When a small animal creates a flashover in a transformer it becomes a conductor creating a short circuit usually causing the transformer to burn out. Loss of power to the area serviced by the transformer then occurs. Businesses effected are damaged by downtime or product spoilage, as in the case of a business selling refrigerated goods. In addition to these foreseeable damages, a further, more direct one is incurred when the transformer is replaced at a cost usually of millions of dollars. Moreover, replacement of the burnt-out transformer requires the utility company to switch and divert power to other transformers not normally servicing the area. Downtime for a single transformer not in use has been determined in some cases to cost a utility company approximately $7,000 per minute.
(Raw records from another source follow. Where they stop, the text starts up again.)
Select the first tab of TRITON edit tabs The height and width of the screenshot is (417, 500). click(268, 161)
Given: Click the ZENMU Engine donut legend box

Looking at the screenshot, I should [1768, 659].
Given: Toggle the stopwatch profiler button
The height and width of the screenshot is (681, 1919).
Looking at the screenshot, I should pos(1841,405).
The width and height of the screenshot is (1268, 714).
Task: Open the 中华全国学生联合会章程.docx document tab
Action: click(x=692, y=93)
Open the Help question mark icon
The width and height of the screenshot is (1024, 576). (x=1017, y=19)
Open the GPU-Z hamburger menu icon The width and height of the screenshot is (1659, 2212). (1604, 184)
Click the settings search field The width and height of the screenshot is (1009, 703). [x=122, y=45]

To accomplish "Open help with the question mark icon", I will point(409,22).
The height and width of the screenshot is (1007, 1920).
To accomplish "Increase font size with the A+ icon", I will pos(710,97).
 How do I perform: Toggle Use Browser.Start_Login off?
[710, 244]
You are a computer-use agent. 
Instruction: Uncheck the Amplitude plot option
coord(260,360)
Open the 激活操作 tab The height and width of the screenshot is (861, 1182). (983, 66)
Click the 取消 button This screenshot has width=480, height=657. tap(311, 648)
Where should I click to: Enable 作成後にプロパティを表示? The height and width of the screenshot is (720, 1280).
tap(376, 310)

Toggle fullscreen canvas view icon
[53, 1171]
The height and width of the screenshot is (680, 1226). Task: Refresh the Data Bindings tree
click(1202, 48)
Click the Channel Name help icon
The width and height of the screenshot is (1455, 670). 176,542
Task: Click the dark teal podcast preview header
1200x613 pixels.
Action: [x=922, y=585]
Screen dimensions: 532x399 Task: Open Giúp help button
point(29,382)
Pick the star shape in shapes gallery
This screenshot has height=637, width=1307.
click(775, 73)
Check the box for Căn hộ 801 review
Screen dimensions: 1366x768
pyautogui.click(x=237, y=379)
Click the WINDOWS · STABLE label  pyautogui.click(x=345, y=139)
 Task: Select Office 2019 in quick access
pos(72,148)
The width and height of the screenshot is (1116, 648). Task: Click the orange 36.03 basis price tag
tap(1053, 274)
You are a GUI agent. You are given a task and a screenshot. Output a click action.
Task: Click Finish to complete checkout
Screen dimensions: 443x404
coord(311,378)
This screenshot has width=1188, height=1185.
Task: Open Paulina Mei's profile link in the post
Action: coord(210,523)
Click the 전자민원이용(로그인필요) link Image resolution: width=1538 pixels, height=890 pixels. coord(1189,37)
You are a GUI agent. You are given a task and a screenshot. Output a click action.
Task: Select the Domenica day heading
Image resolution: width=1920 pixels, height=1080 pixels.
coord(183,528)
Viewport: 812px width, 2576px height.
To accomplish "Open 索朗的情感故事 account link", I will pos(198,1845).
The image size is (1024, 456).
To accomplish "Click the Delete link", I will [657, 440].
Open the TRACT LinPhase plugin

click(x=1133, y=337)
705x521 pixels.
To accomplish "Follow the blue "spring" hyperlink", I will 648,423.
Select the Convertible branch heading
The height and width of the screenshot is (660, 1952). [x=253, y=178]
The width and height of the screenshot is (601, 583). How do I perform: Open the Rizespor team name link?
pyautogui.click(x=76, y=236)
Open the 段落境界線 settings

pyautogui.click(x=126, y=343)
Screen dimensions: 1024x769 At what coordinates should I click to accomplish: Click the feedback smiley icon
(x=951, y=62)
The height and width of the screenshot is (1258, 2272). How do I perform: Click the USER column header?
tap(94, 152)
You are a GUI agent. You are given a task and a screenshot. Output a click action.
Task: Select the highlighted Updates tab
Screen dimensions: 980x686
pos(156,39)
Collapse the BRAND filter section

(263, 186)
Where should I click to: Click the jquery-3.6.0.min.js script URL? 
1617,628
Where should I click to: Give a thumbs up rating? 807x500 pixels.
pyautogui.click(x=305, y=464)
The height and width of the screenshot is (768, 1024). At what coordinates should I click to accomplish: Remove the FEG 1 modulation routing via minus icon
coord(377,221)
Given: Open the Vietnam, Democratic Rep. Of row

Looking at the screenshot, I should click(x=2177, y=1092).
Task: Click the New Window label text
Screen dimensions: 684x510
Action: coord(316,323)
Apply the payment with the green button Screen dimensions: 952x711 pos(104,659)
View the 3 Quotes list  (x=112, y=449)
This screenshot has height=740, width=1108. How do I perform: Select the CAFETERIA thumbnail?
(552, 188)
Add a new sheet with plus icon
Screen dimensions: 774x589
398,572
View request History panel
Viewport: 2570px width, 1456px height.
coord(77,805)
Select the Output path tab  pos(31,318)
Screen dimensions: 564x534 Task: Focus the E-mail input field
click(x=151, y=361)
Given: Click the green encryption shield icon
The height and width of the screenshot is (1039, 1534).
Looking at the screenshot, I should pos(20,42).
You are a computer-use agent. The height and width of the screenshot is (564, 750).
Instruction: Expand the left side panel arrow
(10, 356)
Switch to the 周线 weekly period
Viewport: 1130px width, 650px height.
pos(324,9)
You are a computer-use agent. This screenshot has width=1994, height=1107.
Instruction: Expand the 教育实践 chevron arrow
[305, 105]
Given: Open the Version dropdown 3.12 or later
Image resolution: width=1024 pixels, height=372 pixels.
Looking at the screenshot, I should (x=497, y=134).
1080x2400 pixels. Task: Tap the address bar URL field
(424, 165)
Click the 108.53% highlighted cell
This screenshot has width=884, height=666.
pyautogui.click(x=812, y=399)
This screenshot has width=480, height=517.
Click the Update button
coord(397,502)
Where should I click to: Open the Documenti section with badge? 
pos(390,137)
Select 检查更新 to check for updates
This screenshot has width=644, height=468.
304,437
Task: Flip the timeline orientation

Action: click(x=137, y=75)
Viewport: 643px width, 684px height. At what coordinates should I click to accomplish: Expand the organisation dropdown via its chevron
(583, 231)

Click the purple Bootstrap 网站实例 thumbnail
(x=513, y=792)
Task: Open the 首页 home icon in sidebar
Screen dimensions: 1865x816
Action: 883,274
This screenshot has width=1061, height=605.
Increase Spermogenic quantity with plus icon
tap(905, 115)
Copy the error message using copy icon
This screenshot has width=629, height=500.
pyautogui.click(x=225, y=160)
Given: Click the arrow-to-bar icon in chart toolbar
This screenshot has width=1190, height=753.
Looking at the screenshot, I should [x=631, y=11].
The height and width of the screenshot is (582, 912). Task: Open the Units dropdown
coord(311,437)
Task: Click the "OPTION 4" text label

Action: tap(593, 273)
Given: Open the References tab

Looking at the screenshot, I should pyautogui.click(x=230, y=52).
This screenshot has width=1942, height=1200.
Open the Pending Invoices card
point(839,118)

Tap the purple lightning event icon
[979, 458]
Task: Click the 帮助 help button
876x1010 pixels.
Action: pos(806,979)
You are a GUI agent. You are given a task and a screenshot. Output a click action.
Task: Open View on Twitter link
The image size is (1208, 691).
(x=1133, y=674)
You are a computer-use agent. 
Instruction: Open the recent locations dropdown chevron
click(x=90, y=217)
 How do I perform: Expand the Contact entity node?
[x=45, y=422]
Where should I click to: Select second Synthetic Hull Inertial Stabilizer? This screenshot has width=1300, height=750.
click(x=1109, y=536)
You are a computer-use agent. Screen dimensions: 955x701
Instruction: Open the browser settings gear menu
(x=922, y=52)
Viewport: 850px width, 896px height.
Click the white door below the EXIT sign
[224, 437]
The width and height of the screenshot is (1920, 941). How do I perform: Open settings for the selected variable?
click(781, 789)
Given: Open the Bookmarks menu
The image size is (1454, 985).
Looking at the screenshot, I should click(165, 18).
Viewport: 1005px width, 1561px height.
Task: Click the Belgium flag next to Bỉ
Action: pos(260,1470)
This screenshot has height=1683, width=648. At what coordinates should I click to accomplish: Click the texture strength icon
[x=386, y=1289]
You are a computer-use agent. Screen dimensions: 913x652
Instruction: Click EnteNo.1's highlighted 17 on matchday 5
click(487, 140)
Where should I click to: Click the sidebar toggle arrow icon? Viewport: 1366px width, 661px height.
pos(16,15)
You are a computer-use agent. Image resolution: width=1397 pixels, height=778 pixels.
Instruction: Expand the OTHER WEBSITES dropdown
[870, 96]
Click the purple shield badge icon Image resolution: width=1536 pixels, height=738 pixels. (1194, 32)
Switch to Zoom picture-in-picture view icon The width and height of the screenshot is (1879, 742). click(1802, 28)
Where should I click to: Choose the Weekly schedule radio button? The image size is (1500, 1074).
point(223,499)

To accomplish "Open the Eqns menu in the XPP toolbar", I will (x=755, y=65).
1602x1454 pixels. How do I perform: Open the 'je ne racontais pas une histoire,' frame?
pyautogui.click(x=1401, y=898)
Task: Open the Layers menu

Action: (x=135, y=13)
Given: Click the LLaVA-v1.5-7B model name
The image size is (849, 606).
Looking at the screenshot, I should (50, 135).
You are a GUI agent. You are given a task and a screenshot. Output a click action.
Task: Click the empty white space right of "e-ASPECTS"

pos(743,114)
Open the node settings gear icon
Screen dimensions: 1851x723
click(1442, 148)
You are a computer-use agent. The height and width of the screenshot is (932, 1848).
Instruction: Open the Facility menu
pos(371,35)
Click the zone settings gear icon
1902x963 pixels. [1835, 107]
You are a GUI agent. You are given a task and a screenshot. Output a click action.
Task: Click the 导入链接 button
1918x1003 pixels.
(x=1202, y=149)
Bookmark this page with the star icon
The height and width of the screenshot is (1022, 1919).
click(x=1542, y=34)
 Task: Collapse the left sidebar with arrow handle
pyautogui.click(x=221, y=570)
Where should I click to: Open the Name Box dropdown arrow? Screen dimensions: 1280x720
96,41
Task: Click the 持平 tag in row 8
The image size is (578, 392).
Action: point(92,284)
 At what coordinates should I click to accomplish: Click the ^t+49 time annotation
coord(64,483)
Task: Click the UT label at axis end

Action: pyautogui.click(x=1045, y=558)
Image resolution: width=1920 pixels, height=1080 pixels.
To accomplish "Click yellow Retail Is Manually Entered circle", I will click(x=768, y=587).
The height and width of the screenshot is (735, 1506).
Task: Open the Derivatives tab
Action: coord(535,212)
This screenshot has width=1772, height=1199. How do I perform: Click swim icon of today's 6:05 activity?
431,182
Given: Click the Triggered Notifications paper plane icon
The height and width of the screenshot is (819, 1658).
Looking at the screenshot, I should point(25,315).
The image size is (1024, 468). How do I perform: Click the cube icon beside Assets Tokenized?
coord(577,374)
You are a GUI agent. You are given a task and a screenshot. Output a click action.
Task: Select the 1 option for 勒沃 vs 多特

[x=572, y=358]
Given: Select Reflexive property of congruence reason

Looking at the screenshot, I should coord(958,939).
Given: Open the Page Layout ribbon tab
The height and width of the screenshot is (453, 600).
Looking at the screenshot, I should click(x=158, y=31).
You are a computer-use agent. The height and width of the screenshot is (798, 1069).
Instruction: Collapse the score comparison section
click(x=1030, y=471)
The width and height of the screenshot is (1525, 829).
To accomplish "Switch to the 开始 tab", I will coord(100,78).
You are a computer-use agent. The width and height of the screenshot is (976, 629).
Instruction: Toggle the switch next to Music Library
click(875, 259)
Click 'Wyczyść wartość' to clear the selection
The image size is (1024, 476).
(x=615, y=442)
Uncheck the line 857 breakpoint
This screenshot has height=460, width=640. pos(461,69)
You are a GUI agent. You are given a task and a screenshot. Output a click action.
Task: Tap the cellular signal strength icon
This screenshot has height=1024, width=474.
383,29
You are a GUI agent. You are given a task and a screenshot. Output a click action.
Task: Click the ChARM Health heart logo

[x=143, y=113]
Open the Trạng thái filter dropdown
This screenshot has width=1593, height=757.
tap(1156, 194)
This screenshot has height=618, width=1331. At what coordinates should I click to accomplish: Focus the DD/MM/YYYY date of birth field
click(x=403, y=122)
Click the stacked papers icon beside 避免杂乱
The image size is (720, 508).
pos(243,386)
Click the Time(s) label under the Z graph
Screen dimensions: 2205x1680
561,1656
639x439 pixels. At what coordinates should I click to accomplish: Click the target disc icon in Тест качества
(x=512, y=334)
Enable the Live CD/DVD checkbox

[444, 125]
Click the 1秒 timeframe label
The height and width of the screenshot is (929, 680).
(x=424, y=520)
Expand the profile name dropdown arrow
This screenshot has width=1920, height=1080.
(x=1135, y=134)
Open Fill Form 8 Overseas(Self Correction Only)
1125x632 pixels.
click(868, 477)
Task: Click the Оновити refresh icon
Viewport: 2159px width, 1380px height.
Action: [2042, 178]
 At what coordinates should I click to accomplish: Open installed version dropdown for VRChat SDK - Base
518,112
Different solutions have been tried to remedy the flashover problem in transformers. Fences have been erected around transformers but do not effectively enclose the transformers from animals since openings must be provided to allow access to the overhead lines. Another solution would be to manually insulate the terminal surfaces by utilizing workers who would cover the affected surfaces with insulation. Clearly, it is dangerous for workers to get close to live high voltage terminals since they are likely to be electrocuted. Thus, the transformers would have to be shut down in order that the workers be allowed to insulate. The cost, however, incurred by a utility company in disconnecting power to each transformer and subsequently insulating areas on each transformer affected by flashover is prohibitive. Thus, flashover problems in transformers must be remedied by a system which services live transformers while preserving worker safety.
Accordingly, in the present invention, it is an object of the invention to provide a system which applies a dielectric coating material to surfaces situated adjacent to or on high voltage electrical terminals and bus work when the transformer is live and which coating covers and insulates these surfaces thus preventing the problem of flashover occurring between these surfaces.
Another object of the present invention is to provide an electrically insulated mobile application system having adjustable components which are capable of being assembled to correspond in height and dimension with differently sized transformers.
Yet a further object of the invention is to provide a system isolating liquified coating material being pumped to live transformer terminals, bus work or to a transformer top surface from potential ground or electrical sources.
Yet a further object of the present invention is to provide a system having numerous electrical isolation redundancies which insure system safety by a factor of at least two.